EXERCISE DETAILS: Set out everything from the start of the material down to the line containing "Image resolution: width=640" as a Markdown table with the columns Row and Line, numbering each line and skipping any blank lines.

THE DATA:
* * *

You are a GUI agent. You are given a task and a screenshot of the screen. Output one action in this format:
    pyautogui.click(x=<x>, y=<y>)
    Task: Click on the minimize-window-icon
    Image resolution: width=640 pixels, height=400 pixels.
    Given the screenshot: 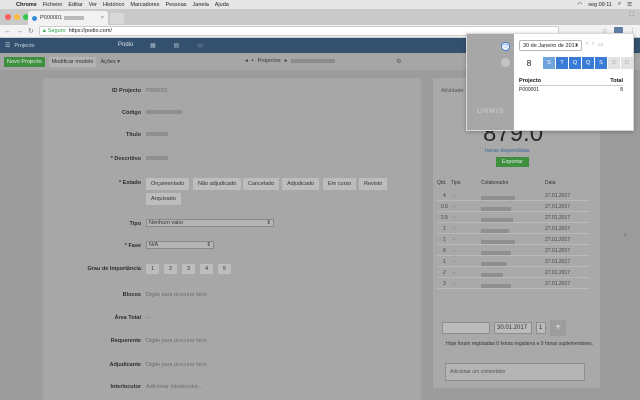 What is the action you would take?
    pyautogui.click(x=17, y=17)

* * *

TASK ANSWER:
| Row | Line |
|---|---|
| 1 | You are a GUI agent. You are given a task and a screenshot of the screen. Output one action in this format: |
| 2 |     pyautogui.click(x=<x>, y=<y>) |
| 3 |     Task: Click on the minimize-window-icon |
| 4 |     Image resolution: width=640 pixels, height=400 pixels. |